I have used Message envy and they do give a great massage! They use heated sheets, and you can choose between a deep tissue massage or a gentle relaxing message.

LogicMan 6 years, 3 months ago

I heard a rumor that Steak n Shake had closed. Is this true?

Thats_messed_up 6 years, 3 months ago

Obama's going to help all of us small business owners by forcing us to provide free health care to all employees. This will definitely get us out of the recession quickly!

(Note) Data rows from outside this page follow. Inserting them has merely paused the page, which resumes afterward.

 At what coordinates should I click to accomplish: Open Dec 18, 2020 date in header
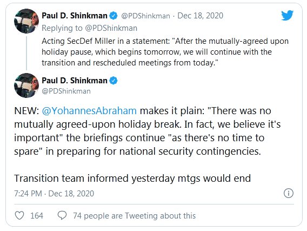pos(200,16)
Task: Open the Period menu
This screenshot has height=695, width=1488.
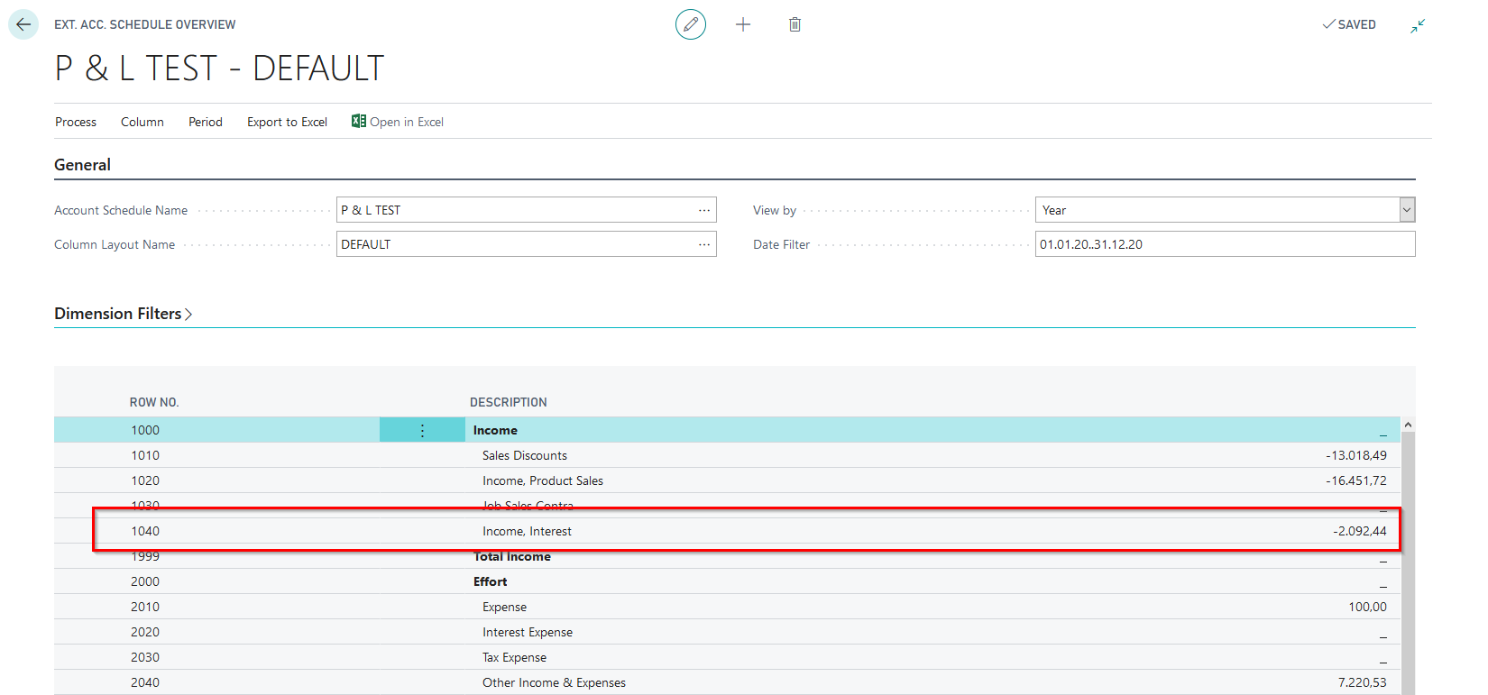Action: pyautogui.click(x=206, y=122)
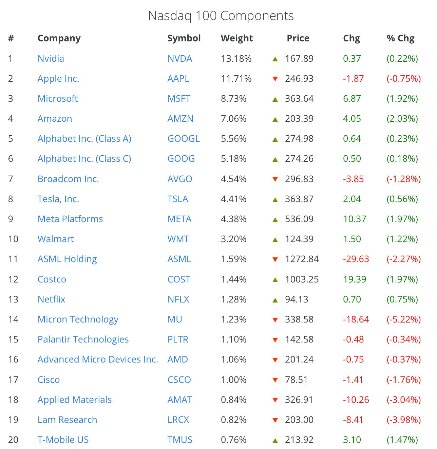Open the Alphabet Inc. (Class A) link
Image resolution: width=437 pixels, height=449 pixels.
[x=84, y=139]
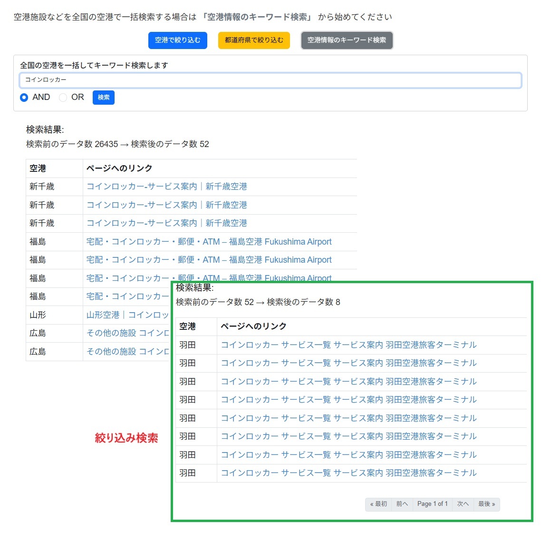Click the 空港で絞り込む button
The height and width of the screenshot is (533, 551).
tap(177, 40)
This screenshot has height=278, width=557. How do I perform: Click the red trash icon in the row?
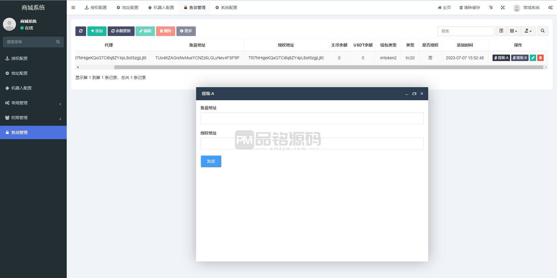pyautogui.click(x=540, y=58)
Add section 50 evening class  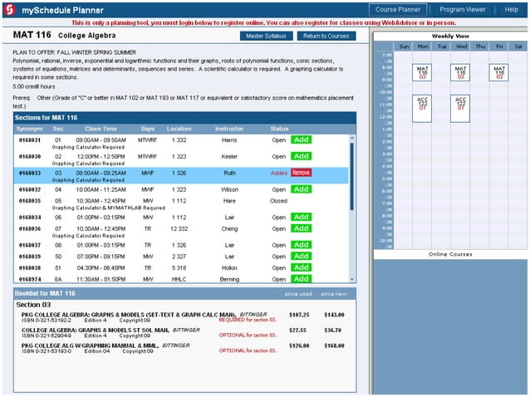301,257
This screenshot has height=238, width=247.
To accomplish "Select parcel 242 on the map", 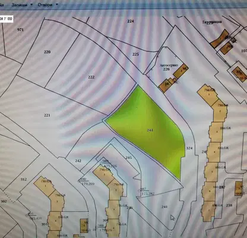I will click(78, 161).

ksjayhawk74 6 years, 3 months ago

@ flamingdragonZING! Very topical. Actually he's been in business for a year and a half. Obviously he's doing something right.His commission is more than 5% less than the competition. The reason he only accepts things that are selling for more than $20 is so that it's worth the customers time and his time to have it sold. It's MUCH easier than doing it myself.I brought my old Star Wars collection in and he did very well with it. I had 1 action figure that sold for $350! Supposedly, that's a record for the highest selling loose action figure. I had no idea it was worth so much but he knew to sell that one by itself so it wouldn't get mixed in with a lot of less valuable figures.He also told me about selling a 10 year old Game boy game that was sealed and sold for $400, same story as mine where the person who brought it in had no idea it was worth even close to that.

bizarre 6 years, 3 months ago

I think that the ebay guys fees are very reasonable. I have seen other ebay drop offs that charge up to 50% commission.

bizarre 6 years, 3 months ago

Pizza Street is gone! Last wednesday they just sent everyone home and now the building is empty! Not even one chair up in there. So sad.